(Source passage Opens)

The attackers made the addicts lie on the floor and then sprayed them with bullets, killing 13 during the assault on Sunday night, according to one witness, Jesus, who asked to be identified only by his first name for fear of reprisals. There are normally about 45 clients at this ramshackle, privately run treatment centre and the people sleeping upstairs survived.

Police have not identified the motive behind the massacre but gangs have attacked clinics in other cities to target rivals.

It was the second massacre of the weekend in Mexico: 14 people were killed on Friday night when gunmen stormed a birthday party in another border city, Ciudad Juárez. The victims ranged from 13 to 32 years old, and most of them were high school students, a survivor said.

But the attack in Tijuana is the first mass killing at an addiction treatment centre in a city praised for its anti-gang efforts. In Ciudad Juárez, several such attacks have killed dozens of recovering addicts; and these killings have been accompanied by a message from an unknown voice – “this is a taste of Juárez” – heard over a police radio frequency.

(Source passage Closes)
(Data block Opens)

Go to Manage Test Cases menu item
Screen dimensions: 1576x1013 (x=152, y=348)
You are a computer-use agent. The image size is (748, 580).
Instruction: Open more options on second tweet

(Data block Closes)

• Work instructions:
• a. Copy the passage on the Tijuana attack from "The attackers made" up to and including "to target rivals.".
• b. Carry on writing the passage on the Tijuana attack, starting right after its final sentence.
The listing has no connection to the passage on the Tijuana attack.

• Answer set:
• a.
The attackers made the addicts lie on the floor and then sprayed them with bullets, killing 13 during the assault on Sunday night, according to one witness, Jesus, who asked to be identified only by his first name for fear of reprisals. There are normally about 45 clients at this ramshackle, privately run treatment centre and the people sleeping upstairs survived.

Police have not identified the motive behind the massacre but gangs have attacked clinics in other cities to target rivals.

• b.
Just two weeks ago, President Felipe Calderón singled out Tijuana as a success in his campaign against the drug cartels, adding that homicides are down from a peak in 2008. And just a week ago, on 18 October, security agencies seized a record 134 tonnes of marijuana in the city.

 

Escalating Violence

However, since the president’s visit the gangs have resumed gruesome tactics not seen in the Tijuana for months, beheading rivals and hanging bodies from bridges. The deliberate intensification of the violence, according to some residents, is meant to undermine Calderón’s message.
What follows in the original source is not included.